Sometimes I'm restless, but I know that I'm not going anywhere. Because if I went somewhere else, I wouldn't have so many people to wait on.

If you would like to join a rather elite group, one which basically only consists of people sitting at the table pictured above, you should go over to Apartment Therapy's Homie Awards and vote for this little space and all the other little spaces you love to visit. 

Monday, February 17, 2014

Mornings Like These

Winter is hard on Gus. He loves to be outside, but he hates the cold, or so he says. It's hard to get my little wild man bundled up and out the door. But once he's out there, as long as the snow isn't sneaking in his gloves or up his pant legs, he seems happier, more at peace.

Sena doesn't complain about the cold, and she is far better at entertaining herself. She happily spends hours writing detailed instructions for sleep-overs (which are hilarious) or organizing her dolls. And the cold doesn't seem to creep into her bones like it does with Gus.

Today we bundled up earlier than usual and headed down our hill to the beach. Gus tramped across the creek and wandered along the shore, and I think for a minute he forgot how cold he was, even if his rosy cheeks and running nose told a different story.

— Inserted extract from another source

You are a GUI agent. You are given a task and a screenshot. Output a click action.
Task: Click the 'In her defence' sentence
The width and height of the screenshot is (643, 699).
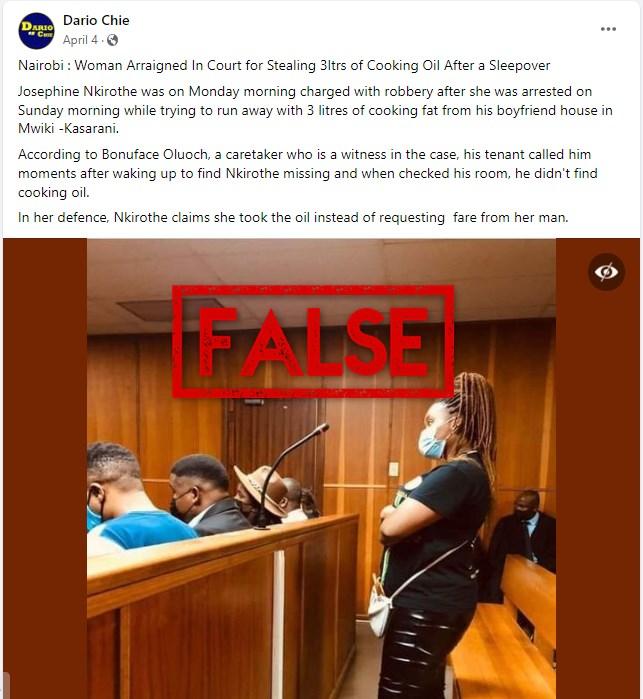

"I like summer more. Every day is different in summer. In the winter all we do is walk to the beach"--Gus.

I decided to take Gus's complaint as a compliment. At least I'm doing something right one season of the year, I suppose.

Inspired by  the idea of capturing my favorite time of the day.

Sunday, February 16, 2014

This Weekend We- Long and Ordinary and Perfectly Nice

This weekend has been a completely, wonderfully, unexpectedly ordinary weekend, except it began on Thursday and won't end until the the point tomorrow evening where I start to remember that a high school class will be waiting for me the next day.

Two snow days on top of a holiday weekend made for a min-winter break.

And we did have big plans for the weekend. We were supposed to drive to Albany so I could meet my godson and see my friend after two years. But alas, the storm that brought us an extra long weekend prevented them from flying in. I'll have to wait two more weeks before becoming a godmother, before hugging my friend who doesn't actually like hugs all that much.

So this weekend had room for puddle exploring, more doughnut adventures, and a sling shot lesson to boot. 

The next four weekends hold all sorts of plans- two birthdays, a baptism, and bourbon tasting book club at our house. All wonderful, not-as-ordinary things. Which means, we're booked up until Spring. Spring. I was very excited when I realized that.